EXERCISE TASKS |
a. In the semaglutide abstract, for how many weeks was semaglutide given to the rats?
b. Translate this sentence from the semaglutide abstract into Spanish: "Diabetic retinopathy (DR) is a major complication of diabetes mellitus, characterised by retinal vasculopathy and oxidative stress."
c. Continue the semaglutide abstract, picking up after its final sentence.

SELECTED EXTRACT |
Semaglutide attenuates diabetic retinopathy progression via ameliorating retinal vasculopathy and oxidative stress in vivo and in vitro.

Background: Diabetic retinopathy (DR) is a major complication of diabetes mellitus, characterised by retinal vasculopathy and oxidative stress. Semaglutide, a glucagon-like peptide-1 receptor agonist (GLP-1RA), has demonstrated cardiovascular benefits but has also been associated with mixed effects on DR progression. This study investigates the potential of semaglutide to attenuate DR progression by ameliorating retinal vasculopathy and oxidative stress in both in vivo and in vitro models.

Methods: In vivo, a streptozotocin-induced DR rat model was used, and semaglutide (100 μg/kg/week) was administered for 5 weeks. The retinal pathological symptoms, vascular lesions, neuronal apoptosis, and inflammation were evaluated by HE staining, PAS staining, immunohistochemistry staining, and ELISA assay. In vitro, human retinal microvascular endothelial cells (HRMECs) exposed to a high glucose (HG) environment were treated with semaglutide (5 nM) to assess oxidative stress, vascular endothelial conditions, and inflammation by immunofluorescence and ELISA assay.

Saved entries |
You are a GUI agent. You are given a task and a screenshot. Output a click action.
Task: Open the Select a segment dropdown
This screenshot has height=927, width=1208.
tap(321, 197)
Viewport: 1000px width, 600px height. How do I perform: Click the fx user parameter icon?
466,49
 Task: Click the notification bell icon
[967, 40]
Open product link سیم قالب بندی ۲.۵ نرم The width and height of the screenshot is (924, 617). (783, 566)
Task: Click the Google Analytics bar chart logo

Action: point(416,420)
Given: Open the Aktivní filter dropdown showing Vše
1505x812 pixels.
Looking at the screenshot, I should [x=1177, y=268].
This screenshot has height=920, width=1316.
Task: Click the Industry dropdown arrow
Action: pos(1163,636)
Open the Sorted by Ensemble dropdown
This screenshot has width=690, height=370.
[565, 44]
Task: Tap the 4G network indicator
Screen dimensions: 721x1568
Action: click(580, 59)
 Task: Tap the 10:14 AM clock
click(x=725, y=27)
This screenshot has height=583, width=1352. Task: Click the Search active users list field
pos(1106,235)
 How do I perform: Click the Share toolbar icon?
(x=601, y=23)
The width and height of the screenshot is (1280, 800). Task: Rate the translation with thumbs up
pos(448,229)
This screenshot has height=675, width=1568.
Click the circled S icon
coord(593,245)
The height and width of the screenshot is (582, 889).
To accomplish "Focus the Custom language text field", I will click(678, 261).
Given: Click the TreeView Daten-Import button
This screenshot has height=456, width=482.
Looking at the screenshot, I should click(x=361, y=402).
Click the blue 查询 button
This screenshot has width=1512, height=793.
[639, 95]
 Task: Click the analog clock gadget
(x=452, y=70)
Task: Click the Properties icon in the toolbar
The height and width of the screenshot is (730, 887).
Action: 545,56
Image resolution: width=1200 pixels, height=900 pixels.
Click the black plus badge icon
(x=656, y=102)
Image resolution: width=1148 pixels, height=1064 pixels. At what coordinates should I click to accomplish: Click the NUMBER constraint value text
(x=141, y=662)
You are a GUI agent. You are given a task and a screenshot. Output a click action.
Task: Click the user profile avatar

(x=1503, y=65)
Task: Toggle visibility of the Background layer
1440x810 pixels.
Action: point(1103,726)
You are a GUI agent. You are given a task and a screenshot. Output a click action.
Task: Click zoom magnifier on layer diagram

ANSWERS TO THE EXERCISE |
a. 5 weeks

b. La retinopatía diabética (RD) es una complicación importante de la diabetes mellitus, caracterizada por vasculopatía retiniana y estrés oxidativo.

c.
Results: Semaglutide significantly reduced the blood glucose levels of DR rats and improved their retinal function. It increased the thickness of the inner nuclear layer of the retina and alleviated neuronal apoptosis. Semaglutide also alleviated retinal vascular lesions and inflammatory responses, which were demonstrated by the increase in retinal vascular tight junction markers and the reduction in pro-inflammatory cytokines. In high glucose-treated HRMECs, semaglutide inhibited oxidative stress and cellular inflammation, and simultaneously downregulated the expression of VFGFA. In the semaglutide-treated group, the expression of ZO-1 was restored.

Conclusion: Semaglutide slows the progression of diabetic retinopathy by improving retinal vascular lesions and reducing oxidative stress. Its mechanism of action may involve the reduction of inflammation and apoptosis. Its overall protective effect on retinal function and oxidative stress highlights its potential as a therapeutic drug for diabetic retinopathy. Further mechanisms and clinical studies are needed to validate these findings and assess the long-term effects.